Dynamic Diffusion Schrödinger Bridge in Astrophysical Observational Inversions

TL;DR

This work addresses inverse observational prediction in Giant Molecular Clouds by introducing Astro-DSB, a Dynamic Diffusion Schrödinger Bridge that directly maps observables to ground-truth physical states while respecting GMC dynamics. It removes the Gaussian prior, employs a paired boundary-matching scheme, and adds noise-alignment and observable-enhancement modules, along with patch-based training and aggregated sampling for scalability. The approach demonstrates robust ID and especially strong OOD generalization on simulated MHD data and shows promising qualitative agreement with real Taurus B213 observations, while achieving faster convergence and lower training costs than prior conditional DDPMs.

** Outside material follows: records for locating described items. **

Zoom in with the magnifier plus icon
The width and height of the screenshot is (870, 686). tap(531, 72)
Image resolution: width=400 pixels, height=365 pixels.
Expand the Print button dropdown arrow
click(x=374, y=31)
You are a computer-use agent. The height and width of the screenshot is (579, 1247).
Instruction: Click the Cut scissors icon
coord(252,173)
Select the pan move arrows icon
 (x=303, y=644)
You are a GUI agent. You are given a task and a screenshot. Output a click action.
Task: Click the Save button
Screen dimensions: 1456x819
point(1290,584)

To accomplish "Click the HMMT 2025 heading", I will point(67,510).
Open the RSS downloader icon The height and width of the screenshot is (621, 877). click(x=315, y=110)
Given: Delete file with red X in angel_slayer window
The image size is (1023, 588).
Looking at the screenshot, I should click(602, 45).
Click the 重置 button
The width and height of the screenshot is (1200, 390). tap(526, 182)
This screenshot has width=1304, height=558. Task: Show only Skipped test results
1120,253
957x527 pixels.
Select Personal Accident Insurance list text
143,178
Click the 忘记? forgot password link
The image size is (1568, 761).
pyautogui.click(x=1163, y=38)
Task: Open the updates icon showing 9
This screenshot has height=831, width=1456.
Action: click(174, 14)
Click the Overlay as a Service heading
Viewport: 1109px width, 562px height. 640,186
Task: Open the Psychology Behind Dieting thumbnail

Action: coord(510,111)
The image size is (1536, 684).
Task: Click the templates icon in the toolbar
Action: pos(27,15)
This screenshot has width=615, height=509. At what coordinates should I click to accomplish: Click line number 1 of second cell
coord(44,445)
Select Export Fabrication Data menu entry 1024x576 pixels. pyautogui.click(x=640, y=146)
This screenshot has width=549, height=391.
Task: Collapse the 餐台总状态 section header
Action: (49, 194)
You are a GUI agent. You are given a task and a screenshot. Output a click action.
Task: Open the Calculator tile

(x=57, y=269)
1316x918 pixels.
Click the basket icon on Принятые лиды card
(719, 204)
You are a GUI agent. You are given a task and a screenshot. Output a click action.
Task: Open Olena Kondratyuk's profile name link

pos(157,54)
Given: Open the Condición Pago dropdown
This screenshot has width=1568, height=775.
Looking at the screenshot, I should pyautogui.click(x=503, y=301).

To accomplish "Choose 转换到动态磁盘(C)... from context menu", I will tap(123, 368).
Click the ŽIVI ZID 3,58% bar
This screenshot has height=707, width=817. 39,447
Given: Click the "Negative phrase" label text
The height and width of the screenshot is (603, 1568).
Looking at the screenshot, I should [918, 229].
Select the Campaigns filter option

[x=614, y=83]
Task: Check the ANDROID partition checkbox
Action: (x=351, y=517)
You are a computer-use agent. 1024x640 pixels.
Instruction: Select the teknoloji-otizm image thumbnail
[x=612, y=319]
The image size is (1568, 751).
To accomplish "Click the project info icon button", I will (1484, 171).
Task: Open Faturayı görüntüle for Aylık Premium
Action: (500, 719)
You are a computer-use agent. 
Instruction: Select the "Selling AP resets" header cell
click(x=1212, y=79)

The results highlight the value of distribution-level probabilistic modeling in physics-informed inference and suggest a path toward more interpretable, robust generative models for complex dynamical systems.

Abstract

We study Diffusion Schrödinger Bridge (DSB) models in the context of dynamical astrophysical systems, specifically tackling observational inverse prediction tasks within Giant Molecular Clouds (GMCs) for star formation. We introduce the Astro-DSB model, a variant of DSB with the pairwise domain assumption tailored for astrophysical dynamics. By investigating its learning process and prediction performance in both physically simulated data and in real observations (the Taurus B213 data), we present two main takeaways. First, from the astrophysical perspective, our proposed paired DSB method improves interpretability, learning efficiency, and prediction performance over conventional astrostatistical and other machine learning methods. Second, from the generative modeling perspective, probabilistic generative modeling reveals improvements over discriminative pixel-to-pixel modeling in Out-Of-Distribution (OOD) testing cases of physical simulations with unseen initial conditions and different dominant physical processes. Our study expands research into diffusion models beyond the traditional visual synthesis application and provides evidence of the models' learning abilities beyond pure data statistics, paving a path for future physics-aware generative models which can align dynamics between machine learning and real (astro)physical systems.

Figures (9)

• Figure 1: We introduce Astro-DSB for astrophysical inverse predictions from observables within Giant Molecular Clouds (GMCs). We visualize the observables, predicted results, and ground truth physical distributions on the density (top) and magnetic field (bottom) for in-distribution (ID) and out-of-distribution (OOD) testing cases, with the OOD defined via changes in initial physical conditions and dominant dynamical processes in the simulations.
• Figure 2: Illustration pipeline of our proposed Astro-DSB method. In the training stage, we propose to learn the DSB model under the pairwise matching assumption with observational noises alignment $\varepsilon$ and enhancement observables $\mathbf{y}$. In inference, we adopt an aggregated scalable sampling strategy to infer physical distributions from larger observables, such as Taurus B213.
• Figure 3: Multiple qualitative visualizations for relative error comparisons. (a) 2D histogram showing the distribution of ground truth (x-axis) versus predictions (y-axis). An accurate and unbiased prediction lies along the 1-to-1 diagonal line. (b) Relative error between the ground truth and predictions. (c) Residual maps showing the difference between model predictions and the ground truth across different methods. Results from Astro-DSB present more balanced and unbiased prediction error patterns compared to other ML methods, particularly for OOD testing cases. Best viewed in color and with zoom-in.
• Figure 4: Visualization of observables and our predicted results on Herschel column density map of Taurus B213, shown in the plane of the sky with the x-axis representing right ascension and the y-axis representing declination. The observable map is measured in $N_H /cm^{-2}$, and the prediction is in $n_H /cm^{-3}$. While there is no ground truth for real-world observations, our prediction results are consistent with those obtained with other independent approaches.
• Figure 5: Illustration of different synthetic observables from xu2025exploring for density and magnetic field estimation. Top left: map of column density with magnetic field directions; Top right: magnetic field angle dispersion; Bottom left: LOS velocity dispersion; Bottom right: projected magnetic field strength.